Although the bad things that happen in Haneke’s films often appear random, they occur within a framework of overarching moral judgement. Haneke’s films seem hell-bent on punishment of one kind or another. Although Anna’s attacker on the metro in Code Unknown cannot possibly know this, we know that she has participated in an injustice towards a beggar and the son of an immigrant earlier in the film. We also have seen her as an actress starring in an exploitative thriller about a misogynistic killer (at least this is as much as we glean). In this sense, her random attacker becomes a kind of karmic agent, a version of Jean, the thuggish relative she defended earlier in the film. By blindly defending him and not listening to the accusations against him, she is allowing a world to exist that also includes someone like her own attacker.

Likewise in The White Ribbon, the original crime that begins the film, the placing of a tripwire that brings down the doctor’s horse, giving the doctor a broken arm, is retrospectively justified by the doctor’s vile abuse of his housekeeper. The moral equivocations of the entire village, the hypocrisy of the pastor who punishes his children for impure thoughts but then refuses to act when they are implicated in a series of more serious violent crimes, foreshadows the punishment of the film’s historical aftermath: the First World War and the disastrous slide into Nazism and near annihilation.

Haneke’s films punish people with a moral rigour few would survive, and poetic justice allows for no legal defence, no humming and harring. Our discomfort as viewers is that we are rarely just viewers: we are the jury and Haneke is the executioner in a process that feels as rigged and unfair as the sadistic bet of Funny Games. Although Haneke’s films vary in language, technique, location, genre and historical period, the accused are frequently the usual suspects: a middle-class, privileged couple called Ann(a/e) and Georg(e/i/es). Anna and George retreat to their house by the lake in Funny Games with disastrous consequences. Likewise, at the beginning of Time of the Wolf, Anna and George retreat to their holiday home (with disastrous consequences). In Code Unknown and Hidden, Anne and George’s lives and assumptions are rattled /disturbed /destroyed by events that they are somehow complicit in. But do Anna and George ‘deserve’ their punishment? Or is this an Old Testament punishment, which punishes you for the presumption of expecting fairness, of expecting God to act with humanity? Is it perhaps paradoxically through witnessing hate and its consequences that we see love and feel pity?

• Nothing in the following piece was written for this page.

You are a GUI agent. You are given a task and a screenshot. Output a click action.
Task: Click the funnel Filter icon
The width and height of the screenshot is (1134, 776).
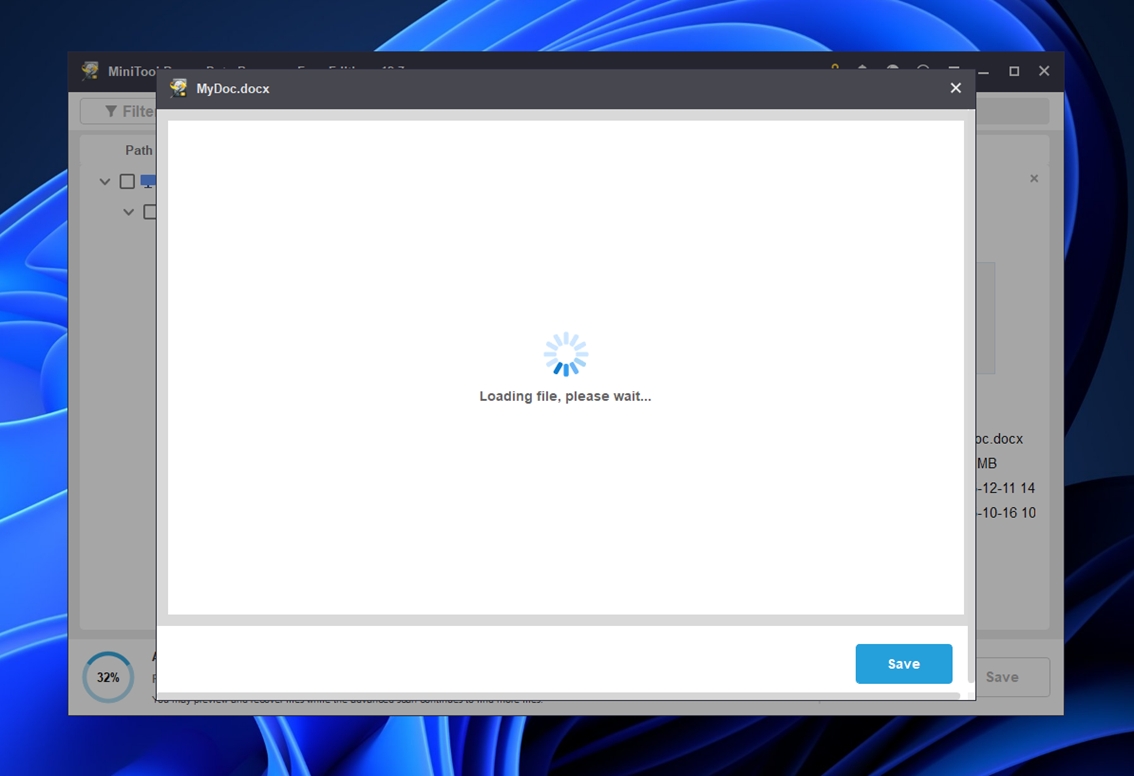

Anna is tormented on the train by a stranger, a young Arab, but it is also a stranger, an old Arab, who, at great risk to himself, stands up and defends her. In Funny Games, despite their smugness, their yacht and their ridiculous opera guessing game, we feel pity and despair for Anna and George. There is no scene more moving than when George asks Anna’s forgiveness. Love and pity do exist, and are (perhaps) more valued and more valuable for existing in a world of punishment and hate. Even the bleak end-of-days final judgement that is Time of the Wolf ends, remarkably, with a ray of hope, and hints at salvation.